## [Exercise details]
Print the part of the distributed training discussion below, everything from "When training a" down to "than using MultiWorkerMirroredStrategy?".

## [Passage given]
☆ ☆ ☆ ☆

When training a neural network across multiple servers and GPUs, I can't think of a scenario where the ParameterServerStrategy would be preferable to the MultiWorkerMirroredStrategy.
What are the ParameterServerStrategy's main use cases and why would it be better than using MultiWorkerMirroredStrategy?
MultiWorkerMirroredStrategy is intended for synchronous distributed training across multiple workers, each of which can have multiple GPUs
ParameterServerStrategy: Supports parameter servers. It can be used for multi-GPU synchronous local training or asynchronous multi-machine training.
One of the key differences is that ParameterServerStrategy can be used for asynchronous training, while MultiWorkerMirroredStrategy is intended for Synchronous distributed training. In MultiWorkerMirroredStrategy a copy of all variables in the model is kept on each device across all workers, and a communication method is needed to keep all variables in sync. In contrast, in ParameterServerStrategy each variable of the model is placed on one parameter server.
This matters because:
In synchronous training, all the workers are kept in sync in terms of training epochs and steps, other workers would need to wait for the failed or preempted worker to restart to continue. If the failed or preempted worker does not restart for some reason, your workers will keep waiting.
In contrast in ParameterServerStrategy, each worker is running the same code independently, but parameter servers are running a standard server. This means that while each worker will synchronously compute a single gradient update across all GPUs, updates between workers proceed asynchronously. Operations that occur only on the first replica (such as incrementing the global step), will occur on the first replica of every worker. Hence unlike MultiWorkerMirroredStrategy, different workers are not waiting on each other.
I guess the question is, do you expect workers to fail, and will the delay in restarting them slow down training when MultiWorkerMirroredStrategy ? If that is the case, maybe ParameterServerStrategy is better.
EDIT: Answers to questions in comments:
So is the only benefit of PSS the fact that it resists better to
failing workers than MWMS?
Not exactly - even if workers do not fail in MWMS, as workers still need to be in sync there could be network bottle necks.
If so, then I imagine it would only be useful when training on many
workers, say 20 or more, or else the probability that a worker will
fail during training is low (and it can be avoided by saving regular
snapshots).

☆ ☆ ☆ ☆

Items listed in a dataset
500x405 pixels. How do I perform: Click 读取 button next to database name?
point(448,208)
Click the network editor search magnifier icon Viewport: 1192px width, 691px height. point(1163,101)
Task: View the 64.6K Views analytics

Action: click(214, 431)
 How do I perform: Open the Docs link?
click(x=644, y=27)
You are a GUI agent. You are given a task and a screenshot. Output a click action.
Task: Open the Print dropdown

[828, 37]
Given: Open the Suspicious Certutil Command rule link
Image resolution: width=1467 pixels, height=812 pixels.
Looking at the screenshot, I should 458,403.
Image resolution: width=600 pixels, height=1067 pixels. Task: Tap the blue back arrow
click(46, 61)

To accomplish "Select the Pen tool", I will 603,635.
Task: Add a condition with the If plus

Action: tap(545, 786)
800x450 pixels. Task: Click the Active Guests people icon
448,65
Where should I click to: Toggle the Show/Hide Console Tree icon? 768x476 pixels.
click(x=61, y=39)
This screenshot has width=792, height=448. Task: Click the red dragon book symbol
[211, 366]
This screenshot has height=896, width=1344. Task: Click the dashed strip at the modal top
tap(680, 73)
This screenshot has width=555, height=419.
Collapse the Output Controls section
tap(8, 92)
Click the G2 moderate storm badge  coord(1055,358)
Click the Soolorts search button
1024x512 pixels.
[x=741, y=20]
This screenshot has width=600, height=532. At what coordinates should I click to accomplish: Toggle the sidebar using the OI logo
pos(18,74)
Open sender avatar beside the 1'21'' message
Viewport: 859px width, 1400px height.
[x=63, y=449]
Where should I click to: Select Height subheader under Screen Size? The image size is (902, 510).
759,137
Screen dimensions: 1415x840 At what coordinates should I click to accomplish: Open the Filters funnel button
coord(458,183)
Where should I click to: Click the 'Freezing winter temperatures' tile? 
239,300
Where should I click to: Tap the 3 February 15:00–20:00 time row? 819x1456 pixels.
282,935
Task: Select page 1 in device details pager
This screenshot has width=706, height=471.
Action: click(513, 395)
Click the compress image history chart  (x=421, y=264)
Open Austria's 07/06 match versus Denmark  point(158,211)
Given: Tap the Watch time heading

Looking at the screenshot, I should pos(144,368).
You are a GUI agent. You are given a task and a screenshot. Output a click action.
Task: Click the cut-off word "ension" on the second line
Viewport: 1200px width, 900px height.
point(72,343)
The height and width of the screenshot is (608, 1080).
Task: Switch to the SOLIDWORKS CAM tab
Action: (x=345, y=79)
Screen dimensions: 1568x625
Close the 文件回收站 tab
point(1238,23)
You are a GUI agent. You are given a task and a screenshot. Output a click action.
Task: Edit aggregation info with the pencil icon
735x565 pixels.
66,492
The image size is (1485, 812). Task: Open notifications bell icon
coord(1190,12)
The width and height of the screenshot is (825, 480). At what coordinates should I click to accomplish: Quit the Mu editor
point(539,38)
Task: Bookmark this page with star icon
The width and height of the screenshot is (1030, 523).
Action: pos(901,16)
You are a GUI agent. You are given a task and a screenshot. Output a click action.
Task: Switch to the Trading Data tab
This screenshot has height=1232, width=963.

☆ ☆ ☆ ☆

## [Task answer]
When training a neural network across multiple servers and GPUs, I can't think of a scenario where the ParameterServerStrategy would be preferable to the MultiWorkerMirroredStrategy.
What are the ParameterServerStrategy's main use cases and why would it be better than using MultiWorkerMirroredStrategy?